The ecstasy of the dance music has completely receded from her veins now. The rejection from Amos has fuzzied her brain, and the bizarre, umbrous doings at the campsite exhaust her. She retreats aimlessly from the yellow tent as Rebekah and Rufus disappear inside.

“Hey,” someone calls, and she turns to see Chris sitting on a log with a beer and a cigarette, the sunglasses still in his hair. She is unaccountably happy to see him.

“Aren't you going to do it, too?” she asks.

“No fuckin' way. I'm not going near any of that jungle shit.” He smiles at her and shifts over on the log, patting the place next to him. He reaches into his pocket and offers her a flask of bourbon.

“I thought we weren't allowed to bring our own liquor in?”

“Shh.” He holds a finger to his lips.

She takes the flask. The first sip burns. It ignites a new indignation at Amos's behavior, the giant brain and the juvenile hammocks, all the silly toys provided for them as if they were infants. A reckless flame travels through her. She tilts the flask and drinks in quick little gulps. Chris, pleased by this, moves closer and puts a hand on her back.

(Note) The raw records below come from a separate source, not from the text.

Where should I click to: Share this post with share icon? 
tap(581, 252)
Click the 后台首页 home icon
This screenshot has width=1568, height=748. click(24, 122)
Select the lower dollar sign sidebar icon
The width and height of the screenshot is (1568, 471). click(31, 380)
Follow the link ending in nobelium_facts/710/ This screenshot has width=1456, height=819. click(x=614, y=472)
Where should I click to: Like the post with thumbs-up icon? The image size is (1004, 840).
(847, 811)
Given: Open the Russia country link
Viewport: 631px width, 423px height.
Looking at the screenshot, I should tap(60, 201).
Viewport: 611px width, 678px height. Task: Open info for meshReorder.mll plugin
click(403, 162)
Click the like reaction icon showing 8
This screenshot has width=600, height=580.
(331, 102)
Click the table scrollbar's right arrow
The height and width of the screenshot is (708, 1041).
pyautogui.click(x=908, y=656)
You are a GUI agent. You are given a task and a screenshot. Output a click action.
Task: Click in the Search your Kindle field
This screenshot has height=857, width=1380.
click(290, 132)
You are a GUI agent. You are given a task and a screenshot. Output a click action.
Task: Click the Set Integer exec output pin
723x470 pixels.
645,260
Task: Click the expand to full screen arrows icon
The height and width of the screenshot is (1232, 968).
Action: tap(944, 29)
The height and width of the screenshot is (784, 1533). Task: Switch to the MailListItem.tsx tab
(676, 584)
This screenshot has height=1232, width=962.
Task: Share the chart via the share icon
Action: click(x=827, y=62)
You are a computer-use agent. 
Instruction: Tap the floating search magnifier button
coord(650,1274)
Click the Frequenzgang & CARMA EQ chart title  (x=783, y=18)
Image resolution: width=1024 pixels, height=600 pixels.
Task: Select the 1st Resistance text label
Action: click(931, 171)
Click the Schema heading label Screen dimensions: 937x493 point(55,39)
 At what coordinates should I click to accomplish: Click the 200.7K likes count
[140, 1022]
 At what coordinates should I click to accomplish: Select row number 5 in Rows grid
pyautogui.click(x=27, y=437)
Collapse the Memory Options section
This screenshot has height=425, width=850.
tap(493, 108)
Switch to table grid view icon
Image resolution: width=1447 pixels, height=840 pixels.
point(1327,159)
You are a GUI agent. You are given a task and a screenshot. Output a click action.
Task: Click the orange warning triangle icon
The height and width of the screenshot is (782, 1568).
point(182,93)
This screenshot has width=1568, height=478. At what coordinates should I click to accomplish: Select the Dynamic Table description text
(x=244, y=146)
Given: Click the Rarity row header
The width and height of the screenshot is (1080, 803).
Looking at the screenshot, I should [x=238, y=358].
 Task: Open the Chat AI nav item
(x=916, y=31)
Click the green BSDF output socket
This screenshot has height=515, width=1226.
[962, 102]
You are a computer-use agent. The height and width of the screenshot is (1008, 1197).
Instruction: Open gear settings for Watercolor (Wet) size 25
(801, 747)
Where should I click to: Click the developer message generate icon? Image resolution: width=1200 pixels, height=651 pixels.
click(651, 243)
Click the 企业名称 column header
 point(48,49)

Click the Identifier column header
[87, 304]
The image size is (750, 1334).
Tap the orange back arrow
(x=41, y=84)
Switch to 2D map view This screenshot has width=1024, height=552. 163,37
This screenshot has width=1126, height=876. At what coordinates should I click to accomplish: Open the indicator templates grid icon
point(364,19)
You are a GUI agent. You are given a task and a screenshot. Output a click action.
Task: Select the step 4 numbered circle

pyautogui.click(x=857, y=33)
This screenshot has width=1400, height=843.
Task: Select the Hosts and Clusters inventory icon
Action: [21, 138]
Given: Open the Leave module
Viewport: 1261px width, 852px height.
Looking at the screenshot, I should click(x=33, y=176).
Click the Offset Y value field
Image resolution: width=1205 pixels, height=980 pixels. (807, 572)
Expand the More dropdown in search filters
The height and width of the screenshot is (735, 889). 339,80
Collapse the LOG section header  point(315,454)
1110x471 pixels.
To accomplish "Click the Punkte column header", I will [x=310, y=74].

She finishes the bourbon. “Sorry,” she murmurs, turning to him. His face looms very near. The first kiss is surprisingly gentle, then more insistent but still soft, causing a confused flutter inside her. “C'mon,” he says, lifting her from the log. She steps behind him on rubberized legs toward a dirty white tent.

He has a slow-motion way about him, moving with his eyes closed like someone sleepwalking, acting out a dream. She finds herself lulled into unthinking response, mirroring his movements. Maybe because his eyes are closed, she has the sense that she could be anyone—that she is a temporary body in his arms. She is not even sure that he remembers her name. There could be something liberating about this, but the bourbon flame has died down and been replaced by her usual, maddening caution. She watches Chris's face as he moves his hands over her body like a blind person.

She thinks of Amos, wills back to mind the sharp immediacy of the look on his face when he noticed his pocket watch was missing. She feels an ache, a pining for the bright and precise black-and-white lines of this face. She understands exactly, painfully, who he is.

A rhythmic rattle comes through the walls of the tent from outside. An instrument being shaken in another continent. A rising moan.

Chris is at the zipper of her shorts now. It is a ridiculous zipper, no more than an inch long, but he fumbles at it regardless. Instinctively, she stops him, puts a hand over his hand, and he withdraws it obediently like a redirected animal. Now he is at his own zipper. It is suffocatingly hot, and the ground has begun to rock. More mysterious sounds drift over from the yellow tent—lower moans and strange barking noises. More than anything, Bethany does not want to go outside. She would rather be done with this and go to sleep right here. Whatever caused her to follow this man into this tent she doesn't remember, but now it is a job she has gotten herself into. It seems absurd, even funny, that she should put her face near this stranger's open zipper, a ridiculous posture for any person. But once she has consented, once she has begun, she realizes that she can't exactly, politely, just stop. Slowly, a tickle develops in her throat. It creeps down through her esophagus and grows, until she comes up for air, gasping. Chris puts a hand to the back of her head, pressing gently. She braces her hands on either side of his hips and takes shallow breaths. A drop of sweat falls from the tip of her nose. Unmistakable sounds of violent heaving are now entering the tent from outside. All at once a dirty wave swoons up in her and she retches and vomits in place.